* 取り組む内容:
1/ 発達期の咬合に関する提示文を読み、次の問いに答えてください。
(a) 筆者が"ある医師の言葉"に出会ったのは何年代ですか。
(b) その医師が非常に熱心だったのは何の分野ですか。
(c) 医師が喉に傷が多いと感じるのは、どのような日ですか。
2/ 医師は、子どもに見られる"おかしい状態"を見逃してはならないと述べています。その理由を、発達期の咬合に関する提示文に基づいて1～3文で説明してください。
3/ ある医師の言葉を紹介した提示文について、最後の文の後に続く部分を書いてください。

* 提示文:
════════

発達期における咬合の変化 その1 ある医師の言葉
発達期における咬合の変化 その1 ある医師の言葉
1980年代に出会った"ある医師の言葉"。

「戦争後、食物がなく抵抗力がなかった時代は、乳幼児の感染症が多く死亡率も高かった。しかし次々と抗生物質が開発され、感染症は駆逐された。このままでは、小児の病気はなくなるのではないかと思った。しかし、それに代わって"アレルギー性疾患"や"心の病"が増えてきた。病気には、それぞれの時代に潜む問題が現れている様に思っている」。

30数年前の齲蝕が多かった時代の話なので、もし減少したら、歯科的にどんな問題が起こるのか全く想像できなかった。



その医師は、学校保健に非常に熱心な先生であった。

続けて・・。

「学校で健康診断をしていると、私の子ども時代にはあったとは思えない"おかしい状態"が目につく。例えば、"骨盤の発達が悪く、トレパンがずれ落ちる"、"つまずいたとき、とっさに手が出ず、顔をケガする"、"姿勢が悪い"、"朝礼で倒れる"、"低体温"など数えればきりがない。

医師や教師がおかしいと思っても、子ども自身はなにも不自由さを感じていない。

これらは医学的にも病名をつけられない(検査結果は正常)が、放置すれば将来さまざまな病気を引き起こす可能性がある。

これを見逃してはならない。

歯科医師は、齲蝕や歯周病のみならず、もっと他の点にも目を向けて欲しい。

例えば、唾液。私は、内科検診の時に喉にも注意を払っている。

喉に傷が多いと感じるのは、給食でフライが提供された日に多い。

ひょっとしたら、傷の理由が唾液の減少ではないか・・と考える。

════════

* 記録一覧:
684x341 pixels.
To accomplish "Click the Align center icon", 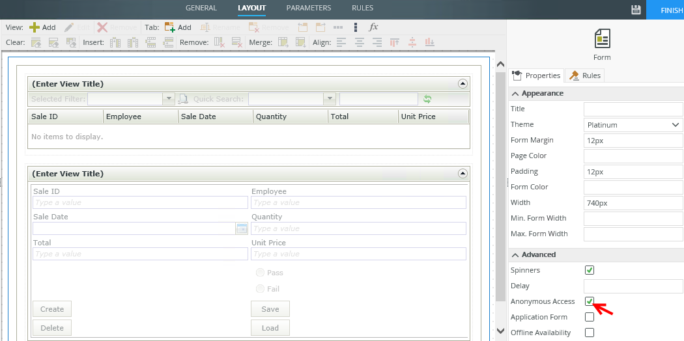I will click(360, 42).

════════

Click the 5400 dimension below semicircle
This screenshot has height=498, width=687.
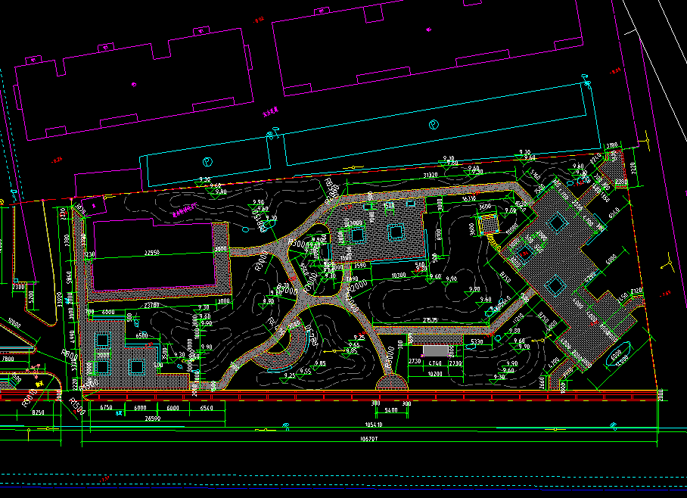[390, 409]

════════

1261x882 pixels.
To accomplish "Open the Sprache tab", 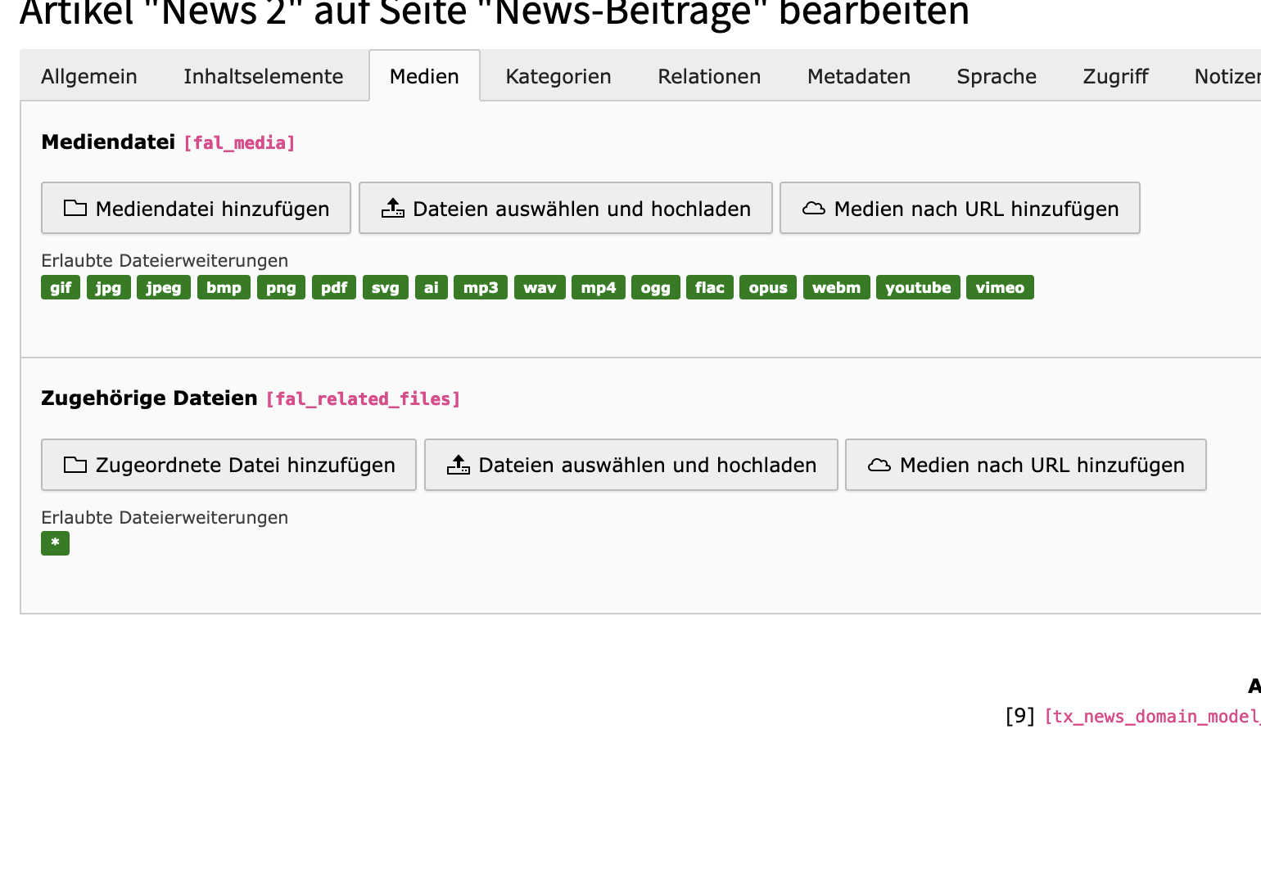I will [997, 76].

════════

* 演習の解答:
1/
(a) 1980年代
(b) 学校保健
(c) 給食でフライが提供された日

2/ これらの状態は検査結果が正常で、医学的に病名をつけられません。しかし、放置すれば将来さまざまな病気を引き起こす可能性があるためです。

3/
学校歯科でも、この様な疑問を持ちながらの健診をお願いしたい」。


幸いなことに、当時 岡山大学行動小児歯科 下野 勉元教授は、全医局員に対し、地域の乳幼児歯科健診や学校での歯科保健教育を行なうことを義務付けていた。



筆者も乳幼児から中学生まで年間20回以上地域に出かけていた。

幼稚園児で齲蝕が減少したから、歯科健診を早く終えるのではない。

皮膚がカサカサしていたら、口腔粘膜は乾燥していないか?



あるいは、事前に虐待やネグレクトを受けている可能性のある幼児を園から聞き、その情報を基に歯科健診を行なう。

また数多くの口腔内写真を撮影してきた。



大学では30年勤務していたが、おかげで筆者の目が養われたことは言うまでもない。

これらの写真を見直して、次回より発達期における口腔の変化について述べることにする。

続く

著者岡崎 好秀

前 岡山大学病院 小児歯科講師
国立モンゴル医科大学 客員教授

略歴
  • 1978年 愛知学院大学歯学部 卒業 大阪大学小児歯科 入局
  • 1984年 岡山大学小児歯科 講師専門:小児歯科・障害児歯科・健康教育
所属学会等
  • 日本小児歯科学会:指導医
  • 日本障害者歯科学会:認定医 評議員
  • 日本口腔衛生学会:認定医,他

歯科豆知識
「Dr.オカザキのまるごと歯学」では、様々な角度から、歯学についてお話しします。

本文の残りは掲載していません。